Problem details
Using the material below, return exactly the lines between the one holding "Task: Switch to the General tab" and the one holding "Task: Click the", inclusive, and no others.

Information supplied
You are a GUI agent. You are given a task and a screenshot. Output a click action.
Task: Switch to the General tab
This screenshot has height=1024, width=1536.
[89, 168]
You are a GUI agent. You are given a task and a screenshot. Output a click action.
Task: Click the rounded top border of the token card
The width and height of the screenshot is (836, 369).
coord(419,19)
==
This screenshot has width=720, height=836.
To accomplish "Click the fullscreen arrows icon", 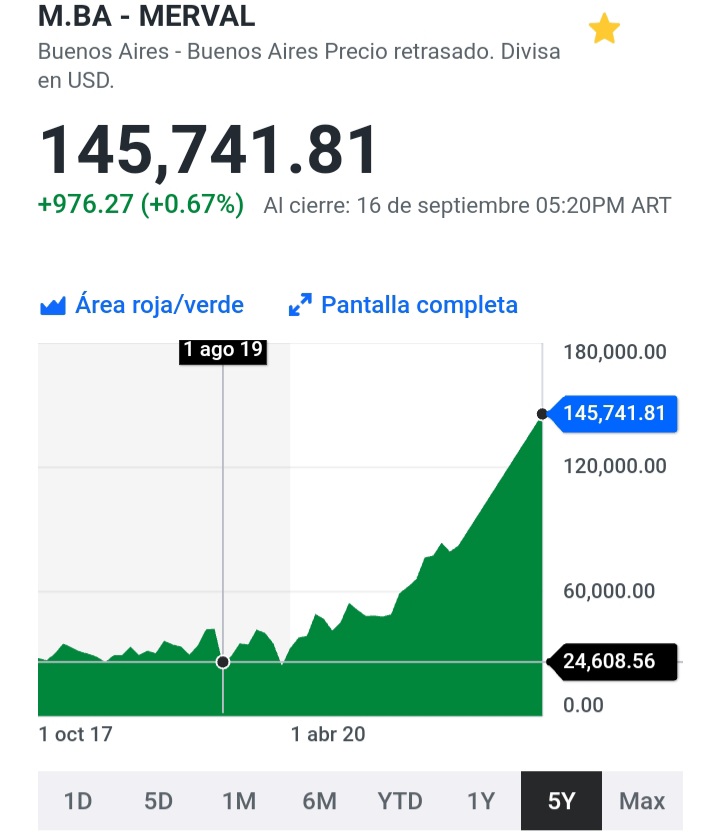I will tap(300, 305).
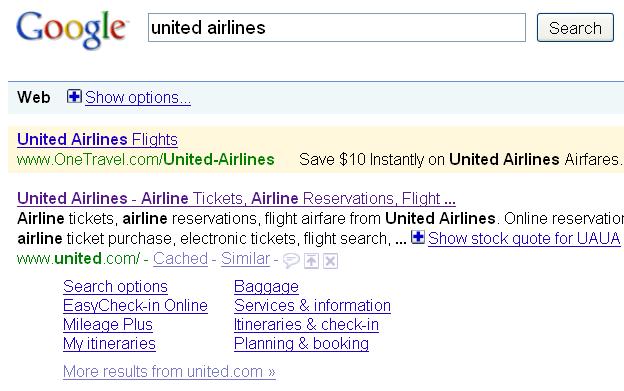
==
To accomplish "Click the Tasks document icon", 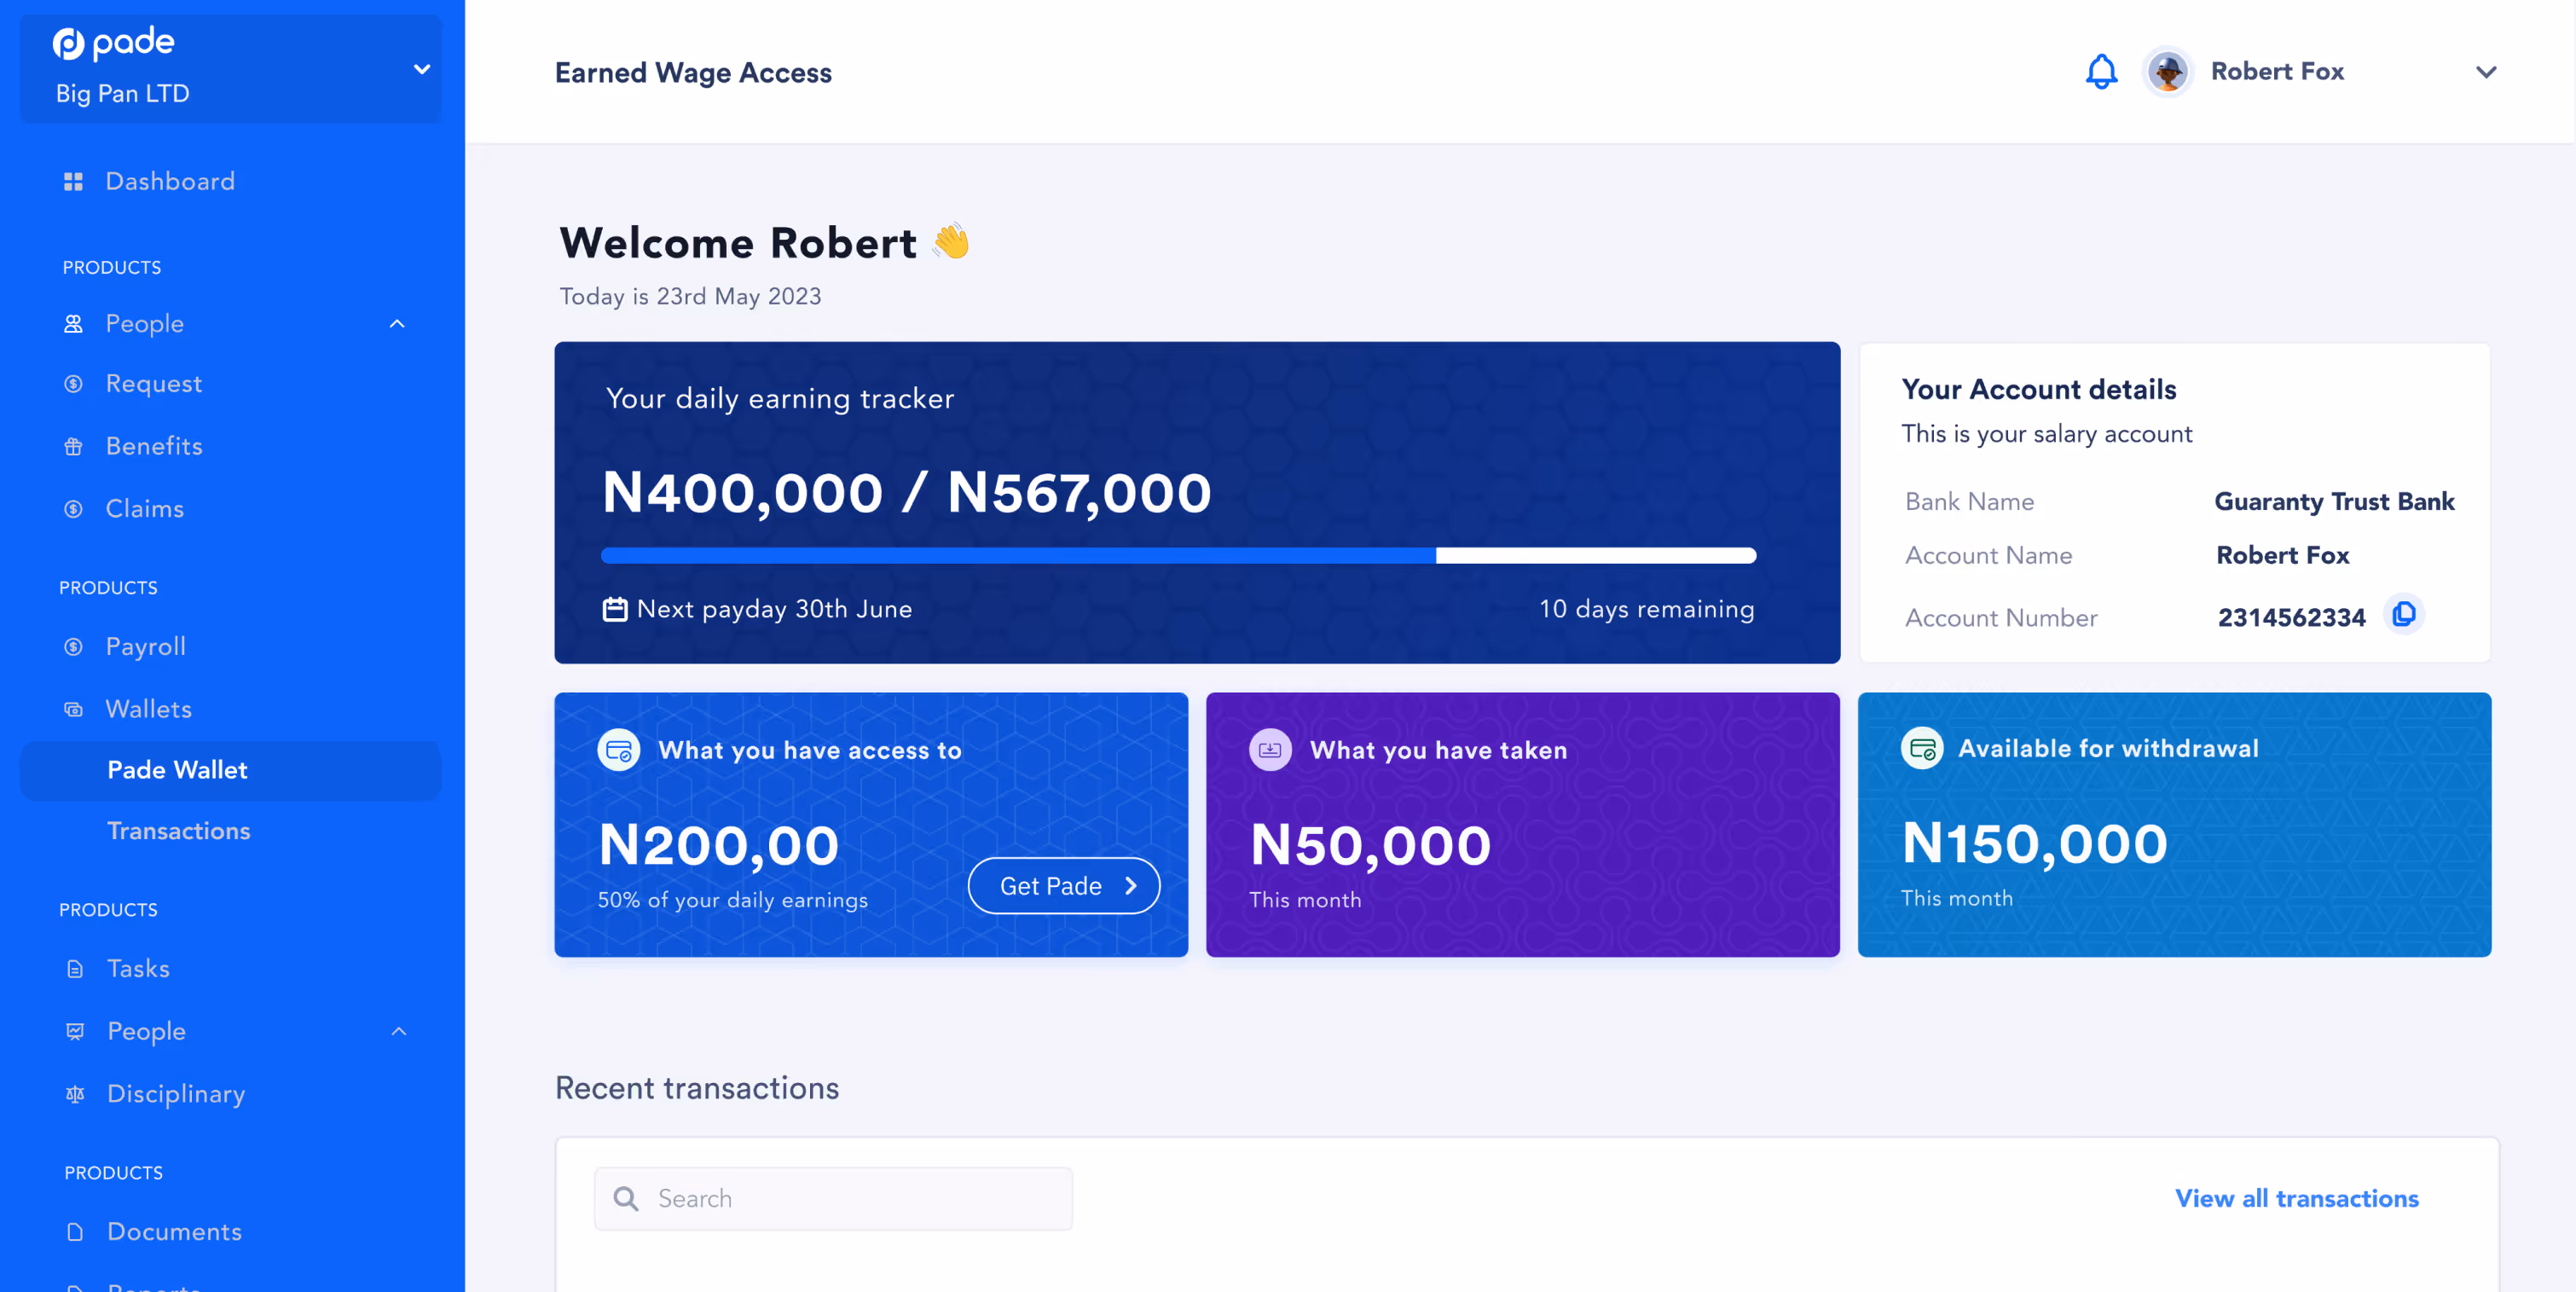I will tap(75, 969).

Completed task
Task: Switch to the General tab
This screenshot has height=1024, width=1536.
[89, 168]
You are a GUI agent. You are given a task and a screenshot. Output a click action.
Task: Click the rounded top border of the token card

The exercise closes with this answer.